Why “Networking” Has Never Worked for Me

There are certain words that are perfectly acceptable in business and still make me cringe a little.

Networking is one of those words.

I understand what it means. I get that your network matters. And yet, when people talk about “building their network” or, worse, “working their network,” I think, nope, not me. I don’t want to “work” my network.

I think because it feels transactional. Instrumental. As though relationships are tools to be pulled out when needed. When relationships are framed as a network, there’s often an unspoken question hovering in the background: What is this relationship for?

That framing never quite sat right with me, so I recently stopped using the word. Instead, I talk about the people in my orbit.
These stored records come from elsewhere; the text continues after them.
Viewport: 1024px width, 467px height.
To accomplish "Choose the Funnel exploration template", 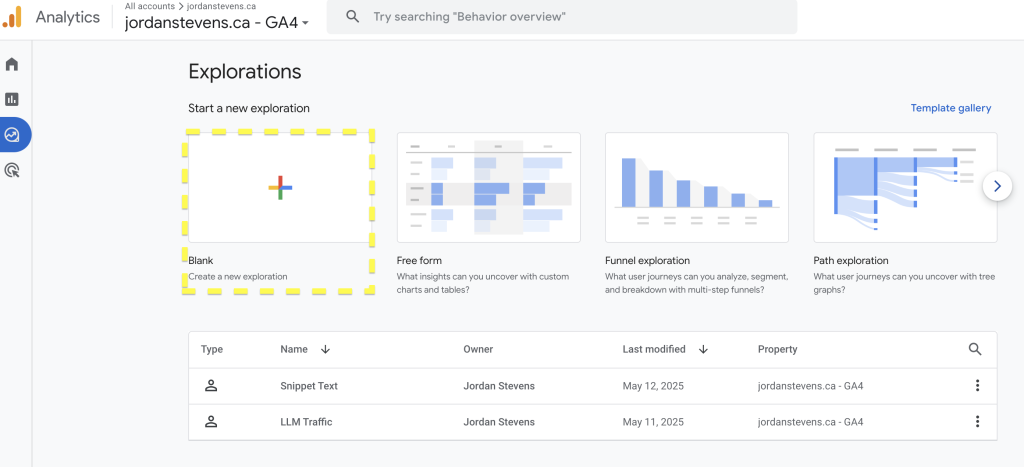I will click(696, 188).
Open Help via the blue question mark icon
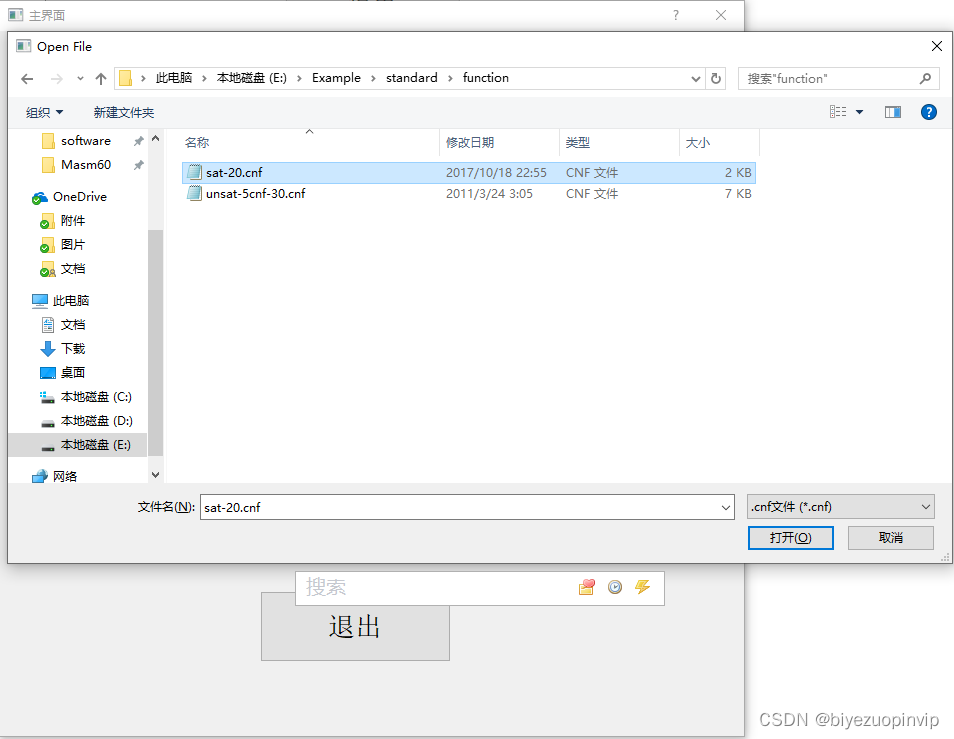Viewport: 954px width, 739px height. pos(929,111)
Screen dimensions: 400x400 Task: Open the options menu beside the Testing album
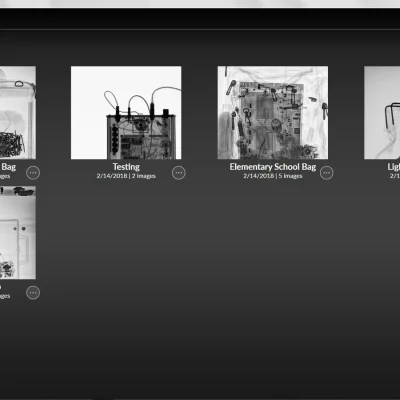[179, 173]
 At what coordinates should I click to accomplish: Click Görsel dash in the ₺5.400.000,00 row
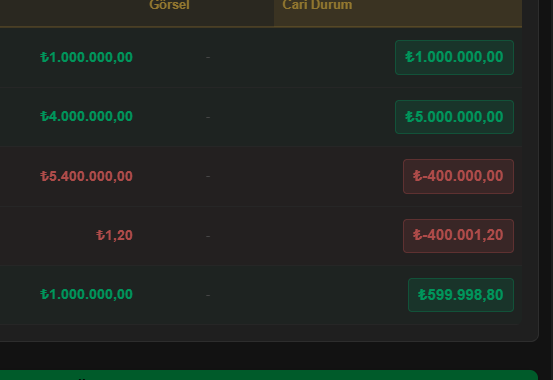click(208, 176)
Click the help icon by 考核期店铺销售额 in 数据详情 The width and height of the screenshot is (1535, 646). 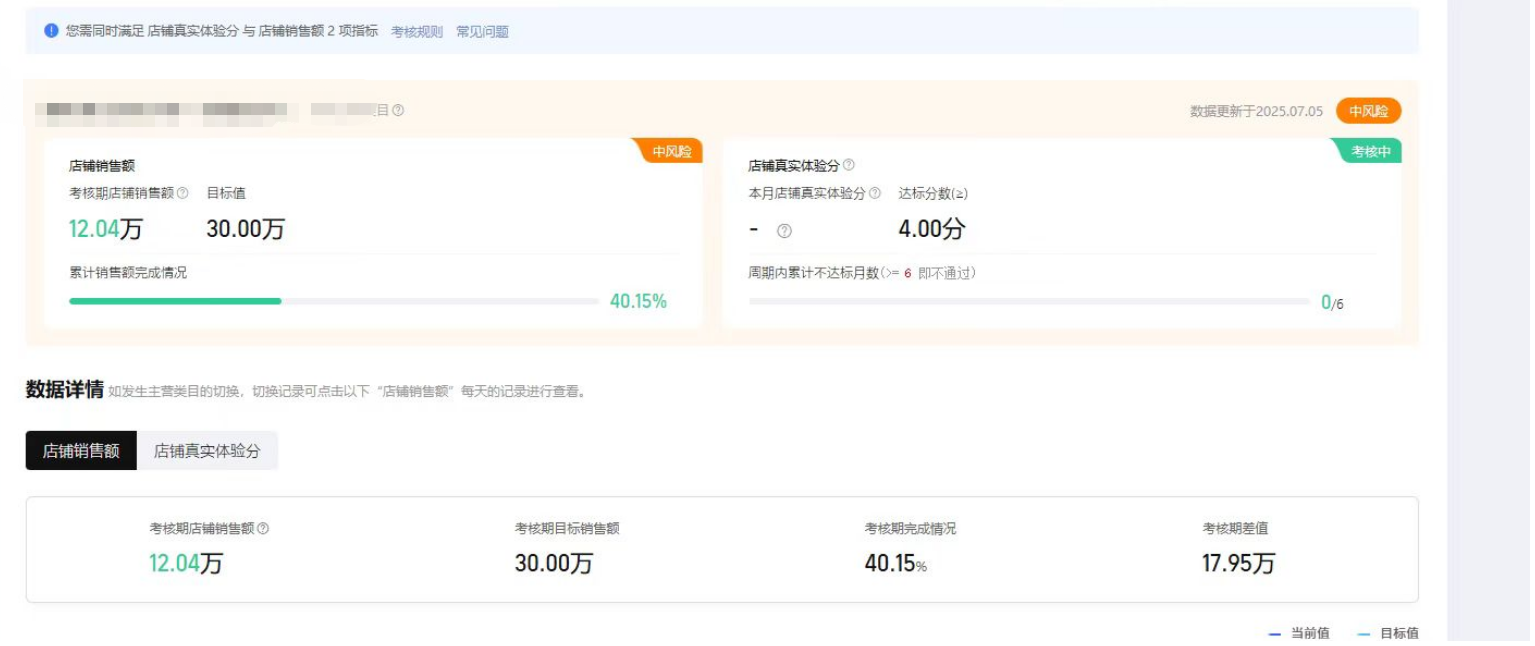263,528
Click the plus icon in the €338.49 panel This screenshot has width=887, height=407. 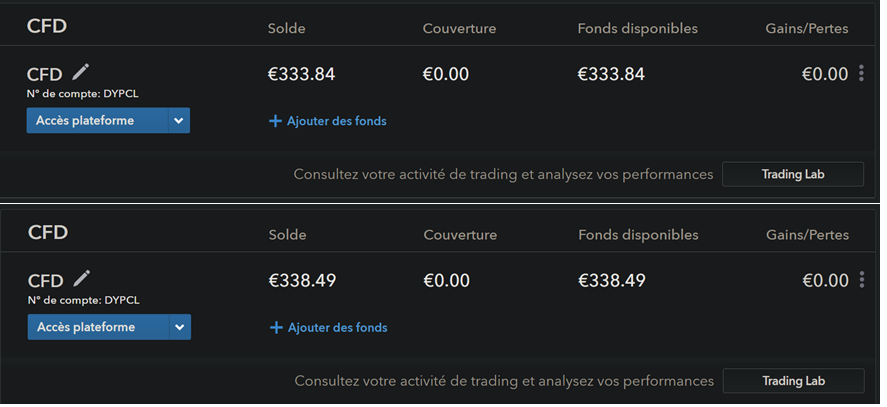(276, 327)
It’s not the perfect word, but it’s better. For me, orbit suggests movement rather than extraction. It implies closeness without ownership. People move in and out. Some stay close for years. Others drift farther away and occasionally come back into view. There’s no pressure to transact. Just awareness, gravity, and the possibility of connection.

When I think about the people in my orbit, I’m not thinking about who might be useful. I’m thinking about who I want to stay in touch with. Who I’m curious about. Who I root for, even from a distance. My friends are in my orbit. So are neighbors, colleagues, former colleagues, college chums, clients, and former clients. Dana from the coffee shop who I chat with almost daily. Conner from the gym next door and Avery who taught me to box more than a decade ago. The parents of my kids’ friends and the rate social media connection that somehow blossomed into more. When I stop to think about it, I feel incredibly fortunate to have so many incredible people in my orbit.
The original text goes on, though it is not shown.